Over at Ignitum Today, Leah Jacobson examines the debate through the eyes of a “New Feminist”:
As a New Feminist I subscribe to the belief that God created women’s bodies to cooperate with the Divine in the very natural physical acts of nourishing new human life through conceiving, gestating, and lactating for the benefit of our offspring. Suppressing or altering these natural female abilities for matters of convenience is unethical in that it violates the natural order and diminishes the great contribution of women to our world. So it would seem that based upon these preliminary tenants of New Feminism that the natural process of reproduction is grossly altered in creating these embryos, thus the resulting practice of embryo adoption is immoral.

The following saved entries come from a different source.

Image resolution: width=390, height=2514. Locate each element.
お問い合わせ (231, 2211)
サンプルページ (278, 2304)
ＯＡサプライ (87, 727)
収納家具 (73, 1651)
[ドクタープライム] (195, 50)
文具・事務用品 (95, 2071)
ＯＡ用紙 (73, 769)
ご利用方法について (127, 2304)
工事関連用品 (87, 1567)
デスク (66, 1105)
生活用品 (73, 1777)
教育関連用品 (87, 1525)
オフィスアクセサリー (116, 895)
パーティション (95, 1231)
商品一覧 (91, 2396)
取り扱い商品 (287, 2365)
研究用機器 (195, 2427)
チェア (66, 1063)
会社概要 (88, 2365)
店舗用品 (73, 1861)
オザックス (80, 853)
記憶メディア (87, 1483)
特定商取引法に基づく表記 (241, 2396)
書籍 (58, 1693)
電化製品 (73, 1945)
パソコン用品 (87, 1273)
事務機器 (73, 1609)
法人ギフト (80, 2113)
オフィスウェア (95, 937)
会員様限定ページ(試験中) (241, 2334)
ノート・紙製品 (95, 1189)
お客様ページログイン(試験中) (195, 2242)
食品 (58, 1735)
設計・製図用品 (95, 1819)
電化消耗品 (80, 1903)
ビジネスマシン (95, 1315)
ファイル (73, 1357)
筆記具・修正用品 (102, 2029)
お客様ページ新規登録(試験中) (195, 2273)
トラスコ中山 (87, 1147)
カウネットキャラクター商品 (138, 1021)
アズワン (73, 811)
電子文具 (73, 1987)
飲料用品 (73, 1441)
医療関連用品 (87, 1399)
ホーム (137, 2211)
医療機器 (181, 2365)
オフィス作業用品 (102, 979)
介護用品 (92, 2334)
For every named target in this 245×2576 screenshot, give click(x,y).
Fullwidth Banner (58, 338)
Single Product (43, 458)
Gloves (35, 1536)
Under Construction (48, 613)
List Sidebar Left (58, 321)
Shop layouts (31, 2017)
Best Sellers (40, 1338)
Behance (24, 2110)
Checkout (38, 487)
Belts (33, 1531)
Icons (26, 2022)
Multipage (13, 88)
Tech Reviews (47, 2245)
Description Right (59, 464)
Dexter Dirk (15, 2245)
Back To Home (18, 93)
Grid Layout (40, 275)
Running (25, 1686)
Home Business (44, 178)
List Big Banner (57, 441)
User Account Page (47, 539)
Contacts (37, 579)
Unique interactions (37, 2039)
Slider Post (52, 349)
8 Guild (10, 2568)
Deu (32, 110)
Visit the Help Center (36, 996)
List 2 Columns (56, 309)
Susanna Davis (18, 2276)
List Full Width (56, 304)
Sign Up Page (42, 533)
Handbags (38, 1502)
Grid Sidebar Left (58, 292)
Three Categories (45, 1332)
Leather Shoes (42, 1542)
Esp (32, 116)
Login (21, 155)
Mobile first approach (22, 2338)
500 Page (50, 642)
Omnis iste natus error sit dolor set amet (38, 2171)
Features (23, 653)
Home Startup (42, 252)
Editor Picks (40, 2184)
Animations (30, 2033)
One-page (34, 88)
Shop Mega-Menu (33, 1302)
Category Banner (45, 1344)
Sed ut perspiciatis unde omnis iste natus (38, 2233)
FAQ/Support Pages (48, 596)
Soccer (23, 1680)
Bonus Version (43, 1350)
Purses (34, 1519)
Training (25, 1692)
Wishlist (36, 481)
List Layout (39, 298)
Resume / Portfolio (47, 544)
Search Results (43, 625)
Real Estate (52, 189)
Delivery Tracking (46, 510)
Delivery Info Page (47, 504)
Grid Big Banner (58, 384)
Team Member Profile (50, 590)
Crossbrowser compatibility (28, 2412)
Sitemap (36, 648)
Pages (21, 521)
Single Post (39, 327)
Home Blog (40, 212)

However, New Feminism also emphasizes the contribution of women as “mothers of humanity”. We see motherhood, either physical or spiritual, as the ultimate fulfillment of woman’s purpose. Our bodies were made to mother; as were our spirits created to be in tune to those in need. No matter where a woman is called vocationally (the home, the office, the convent), she is equivocally called to infuse her environment with her feminine gifts. She is called to bring the unconditional love, acceptance, and hospitality towards others that physical mothers offer their own children.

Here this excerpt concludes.